Task input Block Start

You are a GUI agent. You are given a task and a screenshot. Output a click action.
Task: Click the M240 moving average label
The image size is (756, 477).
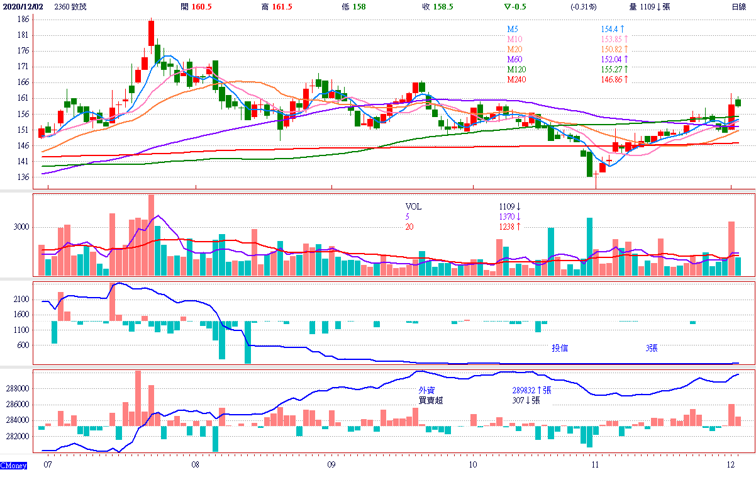(517, 80)

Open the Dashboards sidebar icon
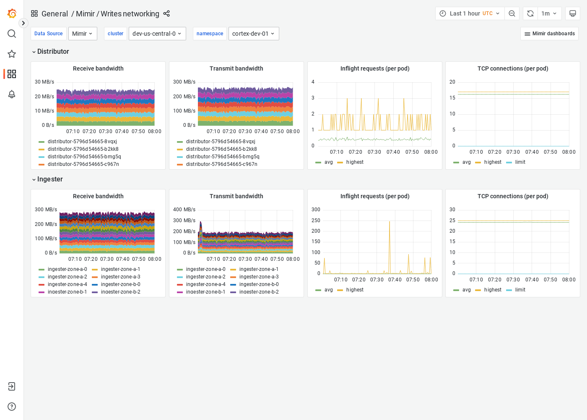click(11, 74)
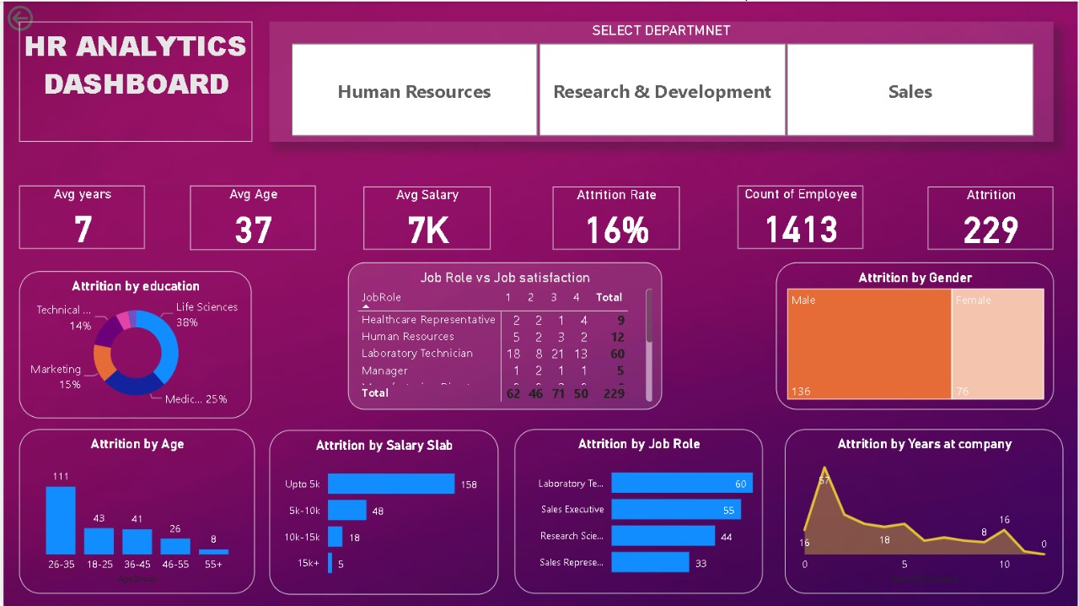The height and width of the screenshot is (606, 1079).
Task: Click the Total row in Job Role matrix
Action: pyautogui.click(x=375, y=392)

Task input Block End

> **Exercise**
Nothing but the text is wanted: repeat the data above exactly, without its images.

> **Output for this task**
You are a GUI agent. You are given a task and a screenshot. Output a click action.
Task: Click the M240 moving average label
The image size is (756, 477).
(517, 80)

Open the Dashboards sidebar icon
click(11, 74)
The height and width of the screenshot is (606, 1079).
Task: Click the Total row in Job Role matrix
Action: pyautogui.click(x=375, y=392)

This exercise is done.